Recruits are trained for gruelling exercises including weaponry, navigation, parachuting, combat and covert insertion and extraction – getting soldiers in and out of hostile or classified areas. The programme terminates with a 72-hour event called the Tour, the time when many troops drop out. With 23 hours of running and 5 miles (8 km) of swimming in challenging environments, it tests recruits both physically and mentally.
The troop is the first of the 18 women to graduate as an SWCC or a SEAL, Associated Press reported. Fourteen of them were unable to finish the special warfare training and three are currently undergoing training.
Officials say that only about 35% of sailors who apply to the SWCC programme manage to get through.

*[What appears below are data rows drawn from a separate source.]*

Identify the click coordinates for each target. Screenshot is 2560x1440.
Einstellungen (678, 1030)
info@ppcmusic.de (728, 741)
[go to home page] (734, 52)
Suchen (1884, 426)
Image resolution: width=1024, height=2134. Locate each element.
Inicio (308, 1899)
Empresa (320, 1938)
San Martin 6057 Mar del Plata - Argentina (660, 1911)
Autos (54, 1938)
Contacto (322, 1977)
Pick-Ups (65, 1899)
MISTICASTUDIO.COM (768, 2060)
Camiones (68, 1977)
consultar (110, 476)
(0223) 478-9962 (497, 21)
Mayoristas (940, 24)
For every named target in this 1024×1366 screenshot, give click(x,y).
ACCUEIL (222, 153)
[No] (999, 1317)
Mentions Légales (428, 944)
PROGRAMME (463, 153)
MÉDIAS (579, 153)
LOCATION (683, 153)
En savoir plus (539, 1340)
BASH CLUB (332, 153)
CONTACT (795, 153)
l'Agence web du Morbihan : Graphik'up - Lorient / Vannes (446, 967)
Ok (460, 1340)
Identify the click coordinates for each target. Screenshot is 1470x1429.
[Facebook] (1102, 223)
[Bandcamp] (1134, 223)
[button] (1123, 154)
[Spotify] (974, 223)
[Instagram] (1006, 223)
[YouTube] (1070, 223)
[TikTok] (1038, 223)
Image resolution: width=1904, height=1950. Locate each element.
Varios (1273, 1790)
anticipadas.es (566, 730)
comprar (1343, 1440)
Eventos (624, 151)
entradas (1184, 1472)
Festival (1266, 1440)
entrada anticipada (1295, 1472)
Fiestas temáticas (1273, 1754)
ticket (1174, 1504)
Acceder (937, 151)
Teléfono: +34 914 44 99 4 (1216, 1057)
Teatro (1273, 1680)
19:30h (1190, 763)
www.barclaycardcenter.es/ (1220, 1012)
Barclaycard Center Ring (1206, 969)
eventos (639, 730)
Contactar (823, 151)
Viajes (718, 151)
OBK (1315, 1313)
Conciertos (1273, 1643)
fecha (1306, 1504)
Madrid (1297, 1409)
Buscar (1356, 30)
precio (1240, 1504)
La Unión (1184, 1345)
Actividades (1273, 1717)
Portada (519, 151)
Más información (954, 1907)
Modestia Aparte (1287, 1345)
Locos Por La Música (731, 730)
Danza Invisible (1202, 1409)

“Becoming the first woman to graduate from a Naval Special Warfare training pipeline is an extraordinary accomplishment, and we are incredibly proud of our teammate,” said Rear Admiral HW Howard, Commander of US Naval Special Warfare Command.
“Like her fellow operators, she demonstrated the character, cognitive and leadership attributes required to join our force,” he added.
A report of The New York Times said that the share of women in the U.S. military has been inching upward for decades.